Because a student's emotional state will often mask their true capability. Any student whose emotional needs are not met will not necessarily have the resources to work to the best of their ability in a classroom. Without their emotional needs being met, therefore, their academic needs cannot be met, and therefore they will not be successful. It's a domino effect.
It is important to understand a GT students emotional characteristics to understand how they interact with the world. This will assist parents and teachers to avoid inhibiting educational, social and emotional performance.
Understanding the emotional characteristics of a gifted student is imperative to truly understanding how to effectively teach this population. If a student's emotions are intense and have a tendency to encompass that child's thoughts and actions, it prevents him or her from learning properly or, more importantly, feeling safe in the educational environment.
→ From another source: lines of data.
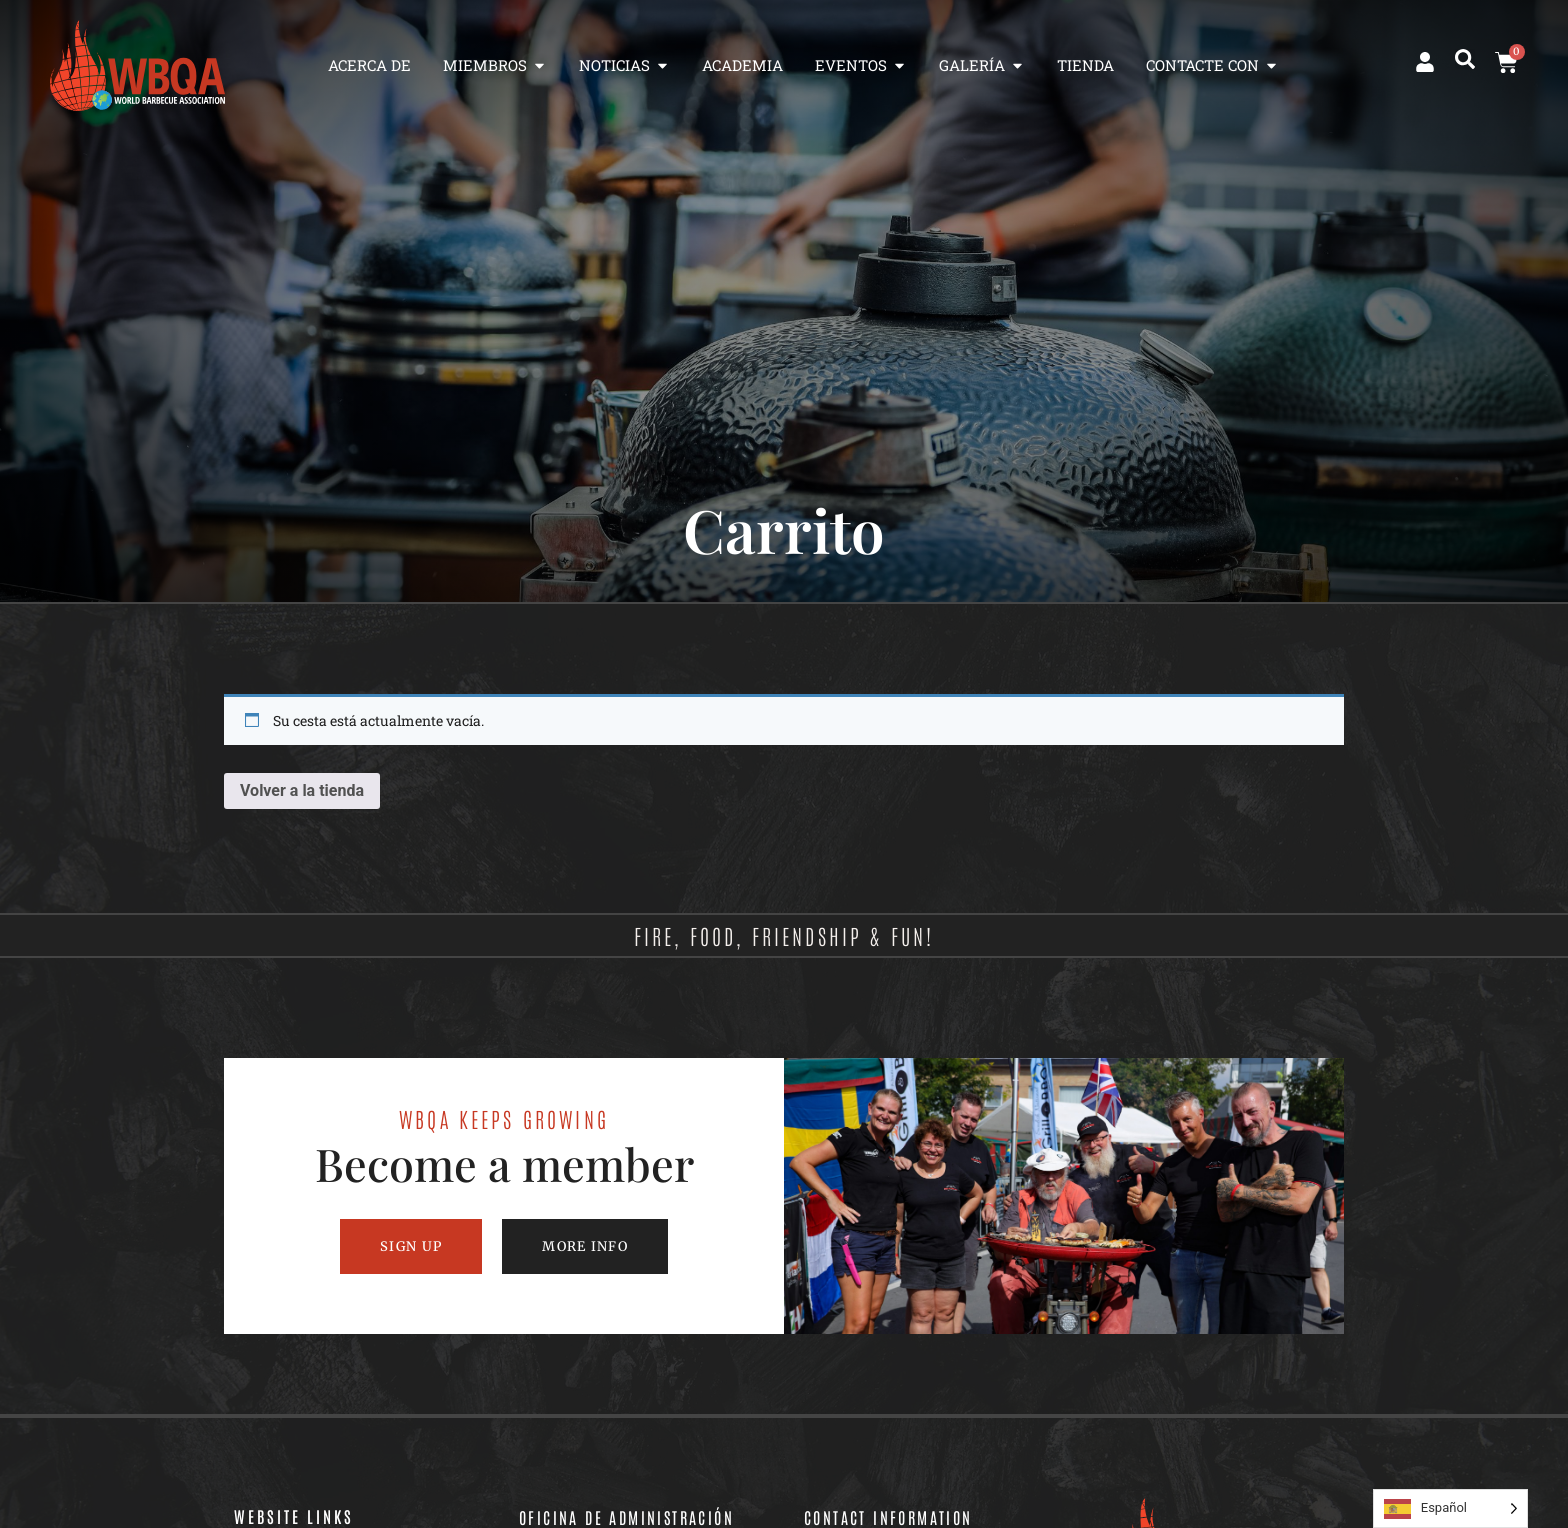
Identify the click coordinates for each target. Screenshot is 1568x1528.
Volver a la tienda (302, 790)
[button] (1465, 59)
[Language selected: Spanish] (1450, 1508)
Sometimes students can even "shut down" when frustrated or angry, and learning techniques to help these students cope with their emotions will help them create both emotional and educational solutions in the long run.
I think it is important to be aware so that we can will know how to approach them from an education standpoint and more importantly misdiagnose them or immediately refer them for testing. Anytime we are made aware of a student's particular situation we are then responsible to act on that students behalf.
It is important to be aware of G/T students, and all student's emotional intensity in order to better mentor, teach, and initiate a positive classroom environment. So often, I think of gifted students as more mature emotionally because they can be as articulate (or more so!) as an adult person. However, in their emotional development, they are still very much teenagers--and some may even be emotionally immature.